En même temps, les relations des pays arabes avec l’Iran sont en pleine mutation elles aussi. La normalisation amorcée par l’Arabie saoudite, suivie par un rapprochement avec l’Egypte, en dépit des rivalités géopolitiques, n’est pas négligeable. « Le conflit Iran-Golfe demeure en suspens, sans solution claire aux causes profondes des tensions », estime un diplomate arabe. Selon lui, les pays du Golfe continuent de considérer l’Iran comme une menace pour leur sécurité, même si l’approche officielle actuelle privilégie la désescalade. Le Royaume saoudien, en se rapprochant de Téhéran, avait la normalisation avec Tel-Aviv dans le collimateur. « Riyad recherche une couverture politique pour cette démarche et ne veut pas se heurter à des critiques ou controverses, d’autant plus que le rapprochement avec Israël serait perçu comme une opposition à l’Iran », explique le diplomate parlant sous couvert de l’anonymat. Les Saoudiens voulaient neutraliser les critiques iraniennes, dit-il.
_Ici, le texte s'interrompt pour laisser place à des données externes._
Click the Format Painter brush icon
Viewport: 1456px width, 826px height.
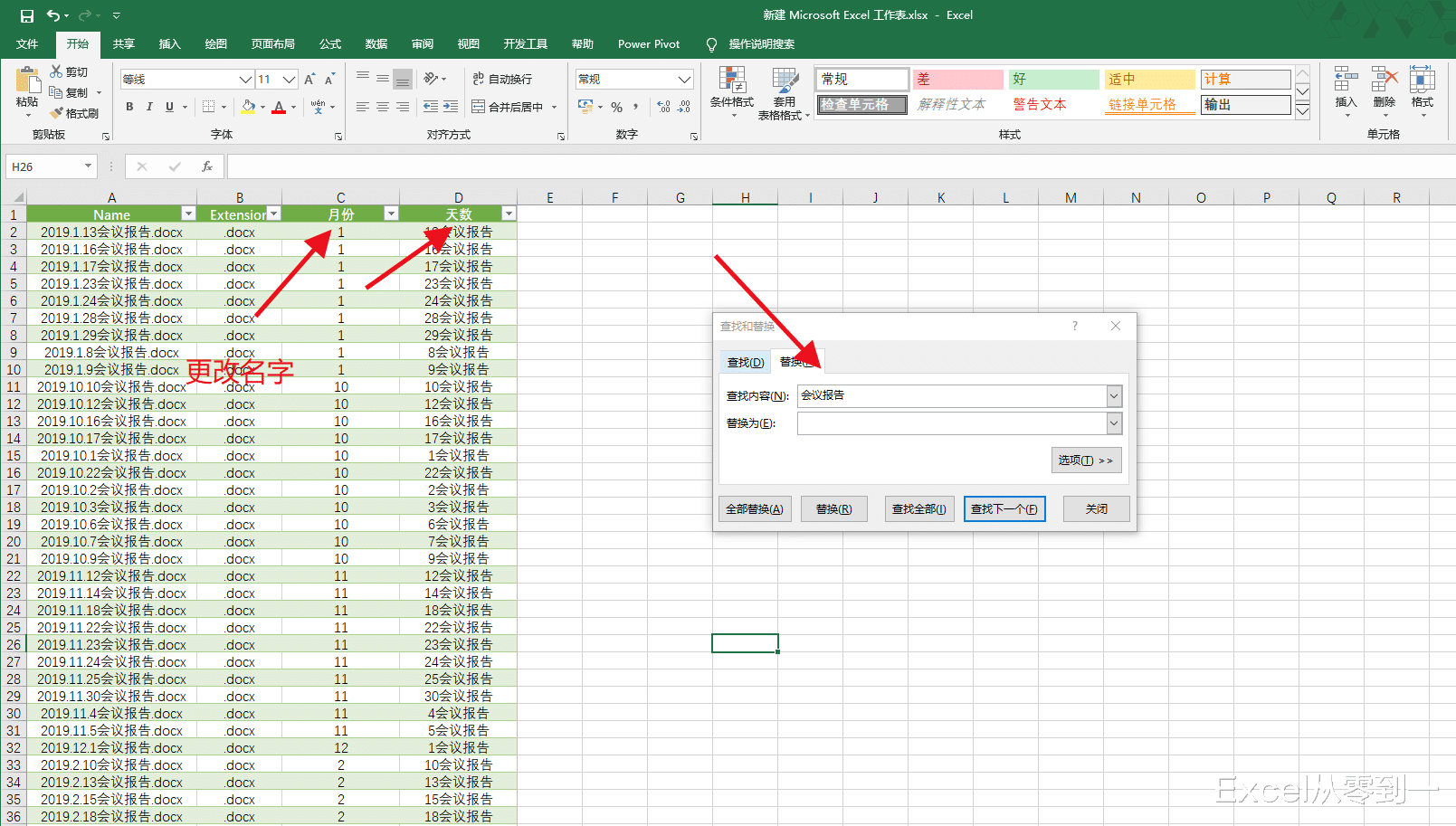(x=57, y=113)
La stratégie privilégiée des pays du Golfe a juste changé consistant à renforcer une alliance régionale, intégrant les pays arabes et Israël, afin de garantir leur sécurité collective. Selon Abdel-Gawad, tout comme la guerre israélienne à Gaza, la récente opération iranienne compliquera la position de l’Arabie saoudite et ralentira ce processus de normalisation.

La réaction égyptienne était très similaire à celle des pays du Golfe, mais elle se concentre davantage sur la guerre à Gaza, insistant sur le fait que tant que le conflit palestino-israélien persiste, il aura des répercussions sur la région. Le chef de la diplomatie égyptienne, Sameh Shoukry, a ainsi initié des appels téléphoniques avec ses homologues iranien, israélien et américain et leur a transmis « la disposition du Caire à intensifier ses efforts pour désamorcer la crise actuelle ». Une approche nouvelle de l’Egypte qui peine à reprendre pleinement des relations tendues depuis environ un demi-siècle avec Téhéran. Leur rapprochement, né de la crise à Gaza, et la médiation menée entre Israël et le Hamas encouragent Le Caire à développer une « neutralité positive ».

Selon Ezzat Ibrahim, membre du comité consultatif du Centre égyptien des études stratégiques, « le rôle des grandes puissances étant largement absent, celui des puissances moyennes au Proche-Orient devient crucial pour rapprocher des points de vue et atténuer l’escalade ». Il estime que l’Egypte, l’Arabie saoudite et les Emirats arabes ont notamment des intérêts directs qui seraient fortement affectés par toute guerre potentielle entre Israël et l’Iran et que Le Caire peut se positionner pour déployer cette neutralité positive.

Les relations entre Le Caire et Téhéran ne sont pas encore à un niveau élevé de confiance qui permettrait une telle médiation, affirme cependant Gamal Abdel-Gawad, qui estime que si l’Iran souhaite accélérer le processus de normalisation, il pourrait donner à l’Egypte cet avantage d’ouvrir des voies de communication avec Israël, même s’il est peu probable que les deux ennemis Tel-Aviv et Téhéran soient prêts à communiquer. « Si l’Iran peine à communiquer avec les Américains pour quelque raison que ce soit, l’Egypte pourrait être un choix iranien. Dans quelle mesure cette option sera exploitée, ceci reste à voir », dit-il. L’Egypte a également intérêt à tirer parti de cette opportunité, car l’Iran joue un rôle influent dans la sécurité régionale, en mer Rouge et dans le Canal de Suez, dit le politologue. Un dialogue avec l’Iran pourrait donc être plus efficace que des alliances militaires sur ce sujet.